そもそも、脱水症ってなんでしょうか?

脱水症は、誰にでも起こりうる病気であり、放っておくと身体にさまざまな影響を引き起こすと言われています。また、夏には、脱水症と熱中症があいまって生命に関わる病状になることもあります。わたしたちは、この身近だけどよく知らない脱水症を理解することが日々の身体を守る大切な一歩だと考えました。以下は、「そもそも、脱水症ってなんでしょうか?」の視点で専門家にお聞きしたまとめです。

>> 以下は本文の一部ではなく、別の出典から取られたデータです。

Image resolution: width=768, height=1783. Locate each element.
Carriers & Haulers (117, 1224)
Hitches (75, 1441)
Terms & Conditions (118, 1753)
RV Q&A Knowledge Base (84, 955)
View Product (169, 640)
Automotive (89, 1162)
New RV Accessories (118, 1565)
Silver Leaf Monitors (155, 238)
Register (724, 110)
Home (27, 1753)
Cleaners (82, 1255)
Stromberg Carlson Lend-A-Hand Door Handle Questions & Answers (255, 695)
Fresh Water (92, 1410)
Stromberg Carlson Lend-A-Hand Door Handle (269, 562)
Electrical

  • 1脱水とは、身体から体液が不足している状態のこと
  • 2脱水症とは、「体液=水と塩分などの電解質」を失って、さまざまな器官や活動に支障が生じる病気のこと
  • 3一般的に体重の2%以上の水分が失われると、個人差はありますが脱水症の症状が現れやすくなる

身体の水分=「体液」の管理ができないと脱水症になる?

脱水とは、身体の中の水分(水と塩分などの電解質)が不足していることを言います。また、体重の2%以上の身体の水分が失われると脱水症になるといわれています。

人の体重の半分以上は水分でできています。この水分は「体液」と呼ばれ、身体にとって重要な働きを担っています。体液とは、水と電解質からなり、人が本来持っている身体の生命維持活動に大切な役割を果たしています。

体液が不足すると、体液の役割を十分果たすことができず、さまざまな症状が発症するようになります。これが脱水症です。

わたしたちは日常生活において、食事や飲料を摂取することで体内に水と電解質を取り入れ、尿や便、不感蒸泄(発汗以外の皮膚および呼気からの水分喪失)により水と電解質を体外に出し、体液の量と質を一定に保っています。

大汗や嘔吐、下痢などで、体液が大きく減少すると一時的に"血液の量が減り、血圧が低下します。すると必要な栄養素を身体の隅々に運んだり、身体にとって不必要な老廃物を排出したりする機能も衰えます。さらに体内で作られた熱を放出する機能も弱まり、体温コントロールに支障が生じるとされています。これがさまざまな症状につながっていきます。

[体液の3つの役割]

  • 1体温調節
  • 2必要な栄養素や酸素を運ぶ
  • 3不要な老廃物を運び出す

脱水症は初期の段階で、素早くケアすることが大切です。脱水によって、体内に熱がこもりやすくなり、夏には、熱中症とあいまって、症状を悪化させてしまいます。